Stated problem:
Rewrite the lines of the entries below, swapping "hamburger menu" for "navigation menu" and changing nothing else, and leave the pictures out of your answer.

[Text and element pointing entries]
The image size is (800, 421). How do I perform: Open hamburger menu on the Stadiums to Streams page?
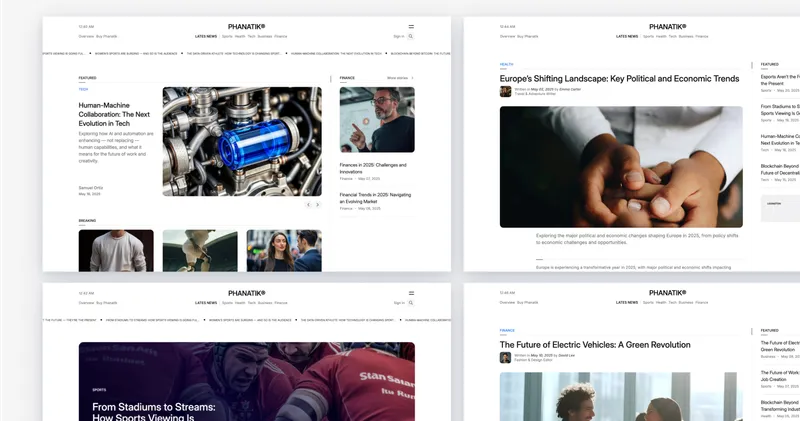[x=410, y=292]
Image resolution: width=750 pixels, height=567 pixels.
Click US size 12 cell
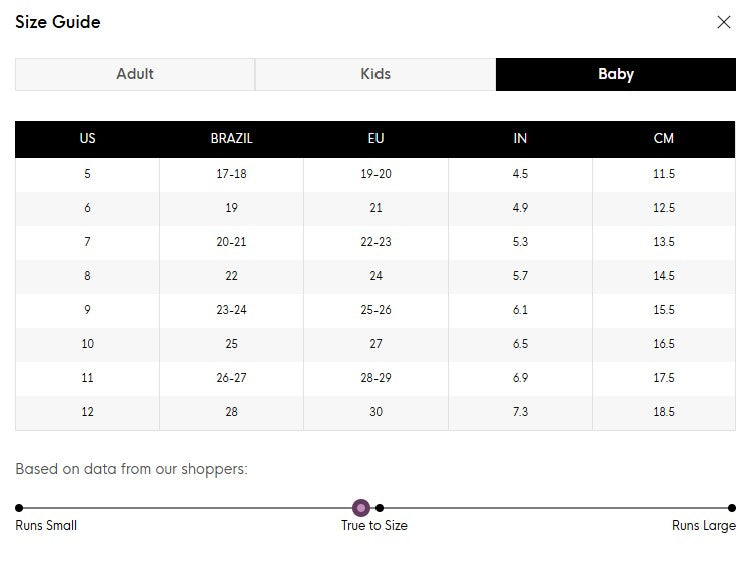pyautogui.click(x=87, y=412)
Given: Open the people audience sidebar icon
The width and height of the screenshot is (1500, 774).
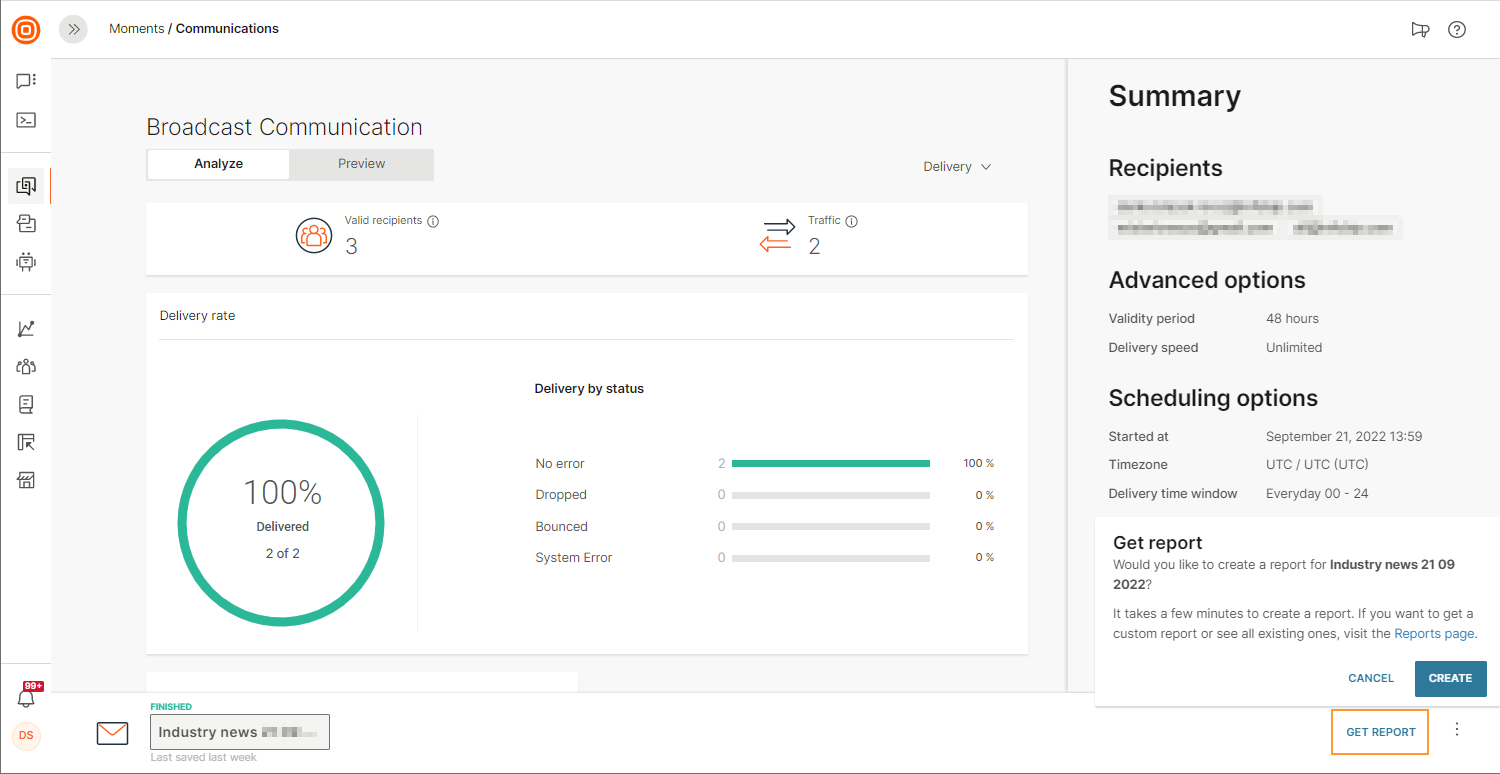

Result of the task:
The image size is (800, 421). How do I perform: Open navigation menu on the Stadiums to Streams page?
[x=410, y=292]
Image resolution: width=750 pixels, height=567 pixels.
Click US size 12 cell
pyautogui.click(x=87, y=412)
Given: Open the people audience sidebar icon
The width and height of the screenshot is (1500, 774).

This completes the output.